(Task directions) Set the whole listing down again, word for word, with no pictures.

(Dataset)

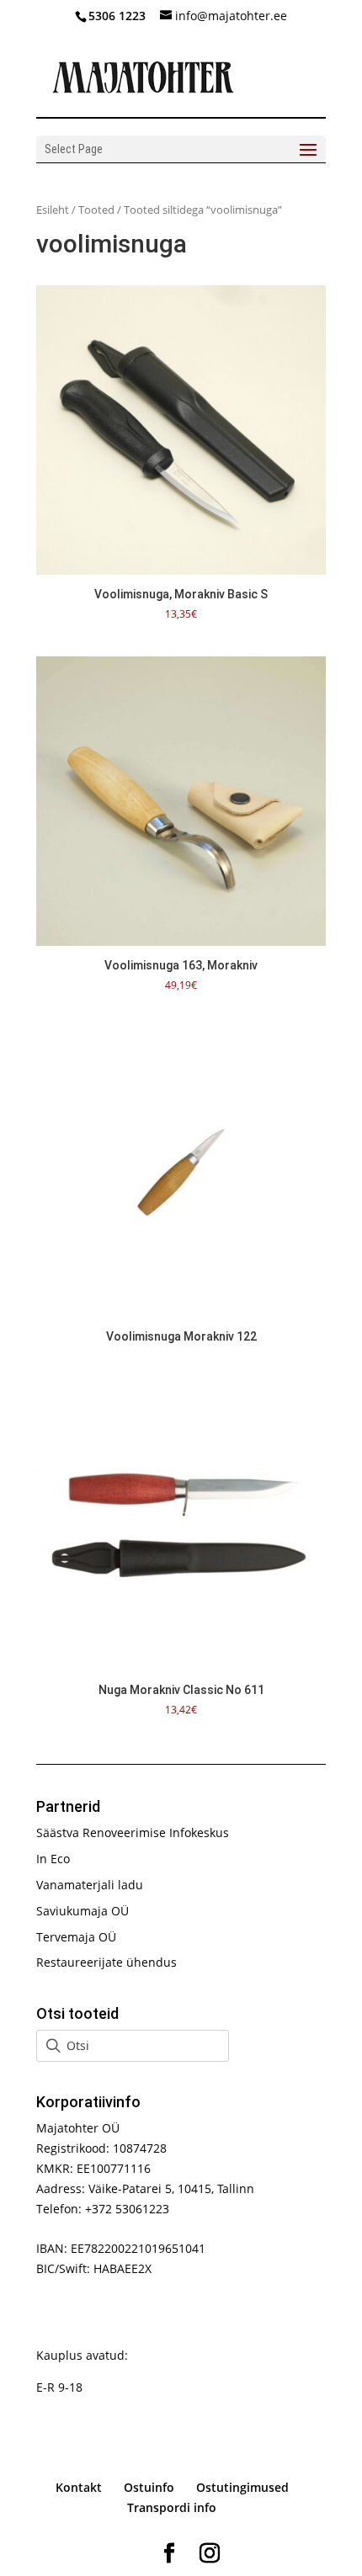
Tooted (96, 209)
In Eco (53, 1859)
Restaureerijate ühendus (106, 1962)
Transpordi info (171, 2507)
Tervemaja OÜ (76, 1937)
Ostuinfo (149, 2487)
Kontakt (79, 2487)
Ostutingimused (242, 2487)
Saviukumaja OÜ (82, 1911)
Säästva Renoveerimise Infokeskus (132, 1832)
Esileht (52, 209)
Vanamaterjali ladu (89, 1885)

(Result)
Tooted (96, 209)
In Eco (53, 1859)
Restaureerijate ühendus (106, 1962)
Transpordi info (171, 2507)
Tervemaja OÜ (76, 1937)
Ostuinfo (149, 2487)
Kontakt (79, 2487)
Ostutingimused (242, 2487)
Saviukumaja OÜ (82, 1911)
Säästva Renoveerimise Infokeskus (132, 1832)
Esileht (52, 209)
Vanamaterjali ladu (89, 1885)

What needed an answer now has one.